17 feb. 2014

Cinismo hoy: ser cínico no es lo que cree la mayoría

Me he cansado de observar el mal uso del concepto cinismo en esta sociedad. Estoy ya harta de ver a personas haciendo gala de actitudes descreídas y falsas, de personas que justifican lo injustificable con excusas y ardides, pensando que eso es ser cínico y que es tan aceptable como cualquier otra cosa. Bueno, pues aquí estoy yo para expresar mi descontento y puntualizar que el cinismo no es lo que hoy la mayoría cree que es.
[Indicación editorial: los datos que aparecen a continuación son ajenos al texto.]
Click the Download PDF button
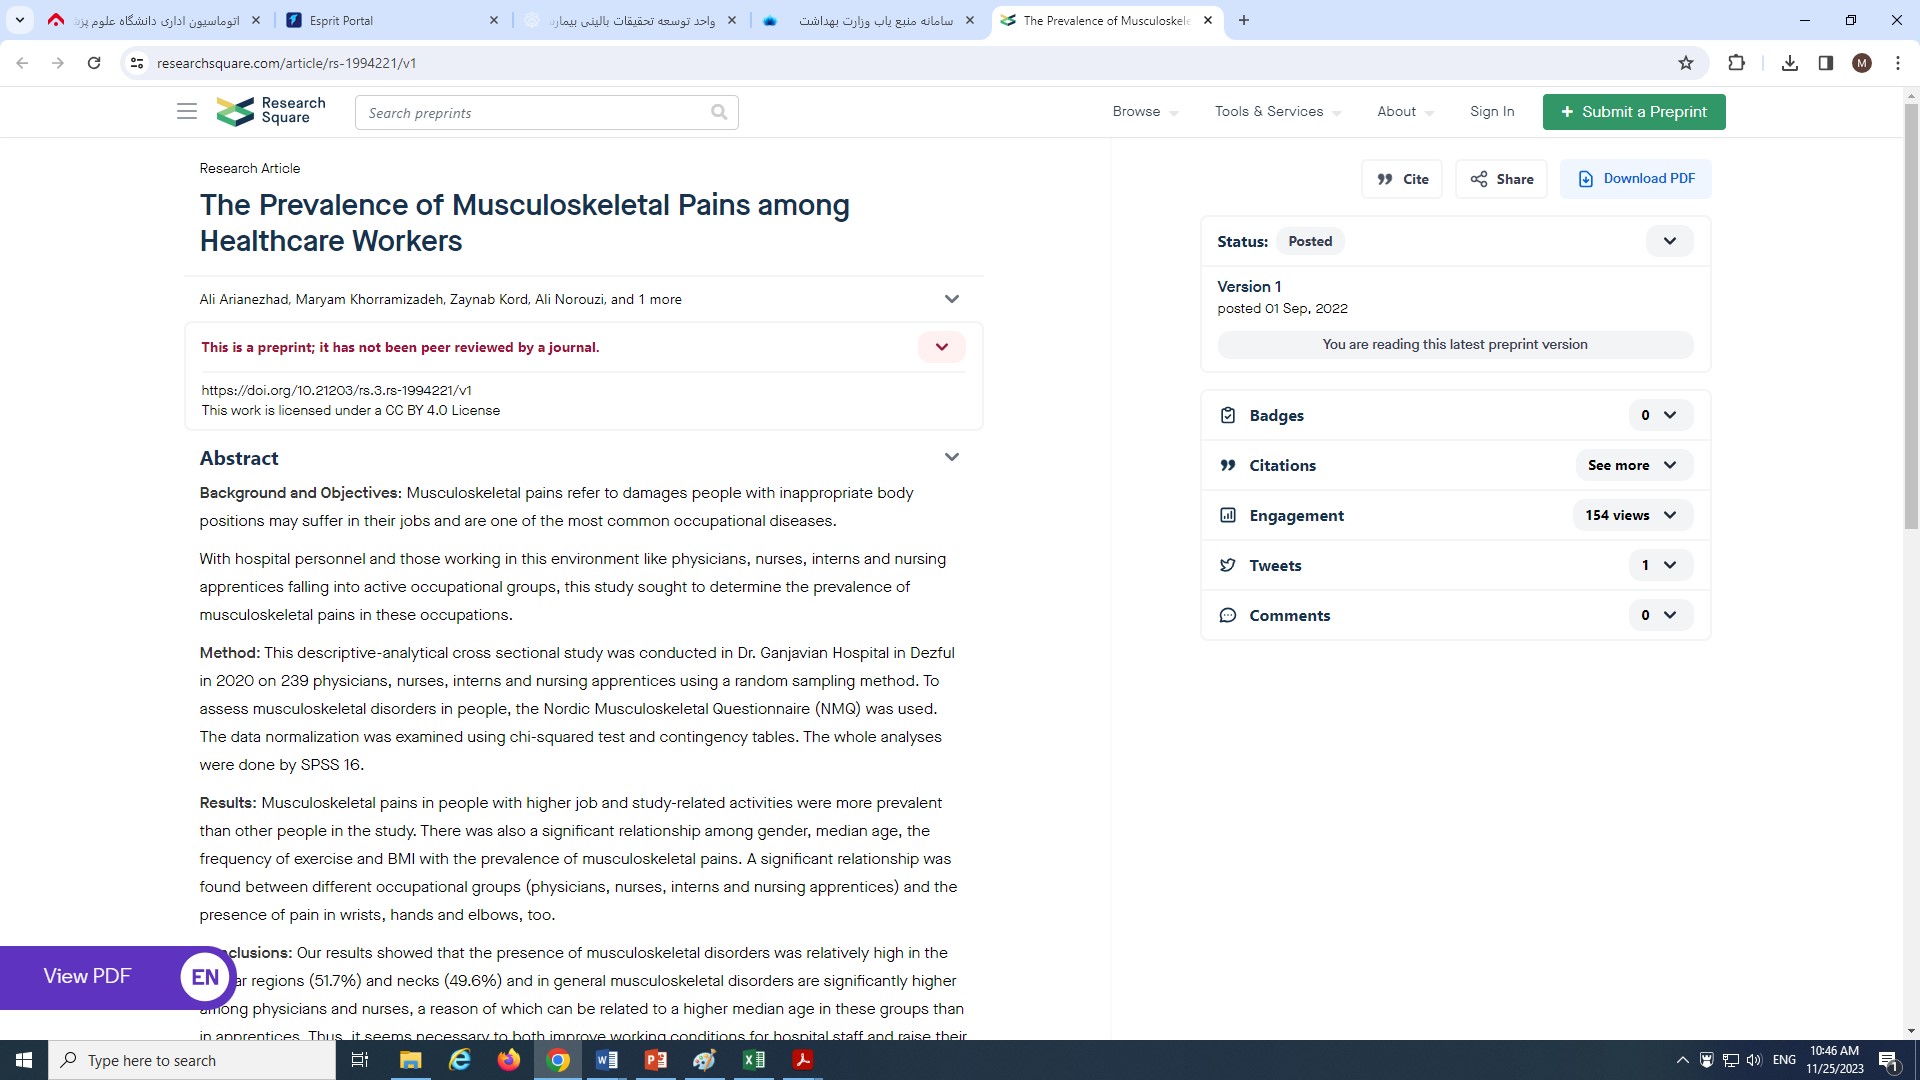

Que cinismo tenga una acepción de desvergonzado no significa que puedas hacer de este concepto el punto central de tu existencia. Hay líneas claras entre el bien y el mal, y nada justifica que una persona quiera saltárselas porque sí.

El cinismo es una corriente filosófica que busca preservar la ética y la virtud viviendo de forma sencilla y acorde con la naturaleza. Usando la ironía y el sarcasmo critica las costumbres malsanas de la sociedad e intenta provocar la reflexión mediante una actitud irreverente. Abandonar las posesiones materiales, vivir con humor y sencillez y despojarse de las necesidades vacías creadas por los poderosos para su propio beneficio eran los pilares del cinismo. Tan importante llegó a ser esta corriente de pensamiento que ayudó a la aparición del estoicismo y que se perpetuó hasta el s.XX.

Sin embargo, la mayoría de la gente se ha quedado en el sarcasmo hiriente y en la actitud irreverente (o desvergonzada) sin profundizar en lo que de valor tiene el cinismo. Insultar a la gente con bromas hirientes, despreciar la virtud de los demás o justificar posiciones agresivas y/o autodestructivas bajo una pátina de sarcasmo e ironía no es ser cínico.

Usar la desvergüenza, la ironía y el humor para mostrar la verdad y defender la sencillez de la vida frente a la tiranía de la sociedad sí es ser cínico.

Empecemos a darle a los conceptos el valor que tienen y el significo auténtico que ostentan y dejemos de abandonarnos a las farsas y engaños que los poderosos nos imponen.